Die Relativierung des Holocaust, indem man umständlich und unterschwellig versucht, die Opfer zu Tätern zu machen, geht allerdings weit ins konservativ bürgerliche Lager, und fällt von Zeit zu Zeit auf, dann nämlich, wenn irgendeinem Hinterbänkler der Quassel ungefiltert ausläuft. So z. B. bei der überaus peinlichen Rede von Bundestagspräsident Philipp Jenninger in den 80er Jahren. 2005 sorgte der hessische CDU Mann Hohmann für Aufsehen, als er in einer Rede darauf verwies, daß es unmöglich sei, von den Deutschen länger als "Tätervolk" zu sprechen, niemand rede von den Juden als Tätervolk, obwohl zahlreiche Juden Mitglieder der Tscheka (Vorgängerin des KGB) gewesen seien und an Greueln beteiligt waren.
Mochte Jenninger tatsächlich nicht so recht gewußt haben, was er von sich gab, so wissen rechte Populisten meist ziemlich genau, was sie sagen.

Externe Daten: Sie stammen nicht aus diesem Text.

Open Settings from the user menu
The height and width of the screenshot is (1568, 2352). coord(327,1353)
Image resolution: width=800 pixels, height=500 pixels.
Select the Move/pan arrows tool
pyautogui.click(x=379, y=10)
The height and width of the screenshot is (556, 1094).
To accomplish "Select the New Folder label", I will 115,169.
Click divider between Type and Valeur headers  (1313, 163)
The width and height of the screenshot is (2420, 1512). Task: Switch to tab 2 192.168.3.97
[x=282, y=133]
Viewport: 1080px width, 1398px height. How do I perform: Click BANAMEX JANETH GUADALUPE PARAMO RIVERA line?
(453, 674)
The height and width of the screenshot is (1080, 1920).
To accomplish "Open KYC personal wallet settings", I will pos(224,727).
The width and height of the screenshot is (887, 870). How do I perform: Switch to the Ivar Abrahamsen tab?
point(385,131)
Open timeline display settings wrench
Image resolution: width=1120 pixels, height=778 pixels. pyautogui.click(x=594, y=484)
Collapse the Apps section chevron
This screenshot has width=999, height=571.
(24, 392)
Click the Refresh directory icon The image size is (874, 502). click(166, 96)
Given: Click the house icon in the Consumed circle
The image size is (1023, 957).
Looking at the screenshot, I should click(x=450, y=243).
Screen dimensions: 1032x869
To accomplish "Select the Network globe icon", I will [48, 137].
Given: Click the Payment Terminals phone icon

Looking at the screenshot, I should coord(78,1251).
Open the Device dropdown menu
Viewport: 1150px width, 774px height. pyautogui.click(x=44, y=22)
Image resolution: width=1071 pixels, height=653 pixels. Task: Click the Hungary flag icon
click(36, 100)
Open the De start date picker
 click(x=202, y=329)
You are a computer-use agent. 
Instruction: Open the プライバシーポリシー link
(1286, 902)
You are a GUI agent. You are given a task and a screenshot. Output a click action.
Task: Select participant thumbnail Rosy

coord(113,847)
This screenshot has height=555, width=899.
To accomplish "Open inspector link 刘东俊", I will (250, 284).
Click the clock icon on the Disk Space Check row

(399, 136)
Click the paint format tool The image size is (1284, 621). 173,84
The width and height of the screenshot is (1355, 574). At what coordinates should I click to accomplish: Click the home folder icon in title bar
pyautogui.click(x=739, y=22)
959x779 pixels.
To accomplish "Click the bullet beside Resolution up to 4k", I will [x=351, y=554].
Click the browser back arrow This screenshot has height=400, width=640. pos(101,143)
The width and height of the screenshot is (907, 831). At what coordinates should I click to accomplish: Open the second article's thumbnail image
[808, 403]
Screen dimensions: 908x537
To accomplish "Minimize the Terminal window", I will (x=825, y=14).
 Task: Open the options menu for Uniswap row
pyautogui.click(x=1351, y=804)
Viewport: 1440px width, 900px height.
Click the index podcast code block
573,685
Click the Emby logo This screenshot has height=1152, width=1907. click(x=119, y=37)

Die Holocaustleugnung war Ende der 70er Anfang der 80er ein Zugpferd der Neonazis. Erich Kühnen sorgte mit Eselsmasken für Aufsehen und Schildern mit der Aufschrift "Ich Esel glaube noch, daß in deutschen KZs Juden vergast wurden". Kühnen hatte großen Erfolg in den Medien, er begriff, daß man erst bekannt werden muß, um beliebt zu werden. Doch mittlerweile gehen die Neonazis argumentativ geschickter vor. Sie leugnen in der Diskussion nicht direkt den Holocaust, sondern verweisen darauf, "daß endlich Schluß sein muß", suggerieren eine Beeinflußung durch "die Juden" und verweisen auf Menschenrechtsverletzungen und Greuel des Staates Israel. Unter sich wird der Holocaust natürlich nicht geleugnet, denn 6 Millionen Juden, und 14 Millionen Slawen, Untermenschen, Asoziale, Zigeuner, Schwule beseitigt zu haben, ist schließlich auch eine Leistung. Es waren aber leider viel zu wenige.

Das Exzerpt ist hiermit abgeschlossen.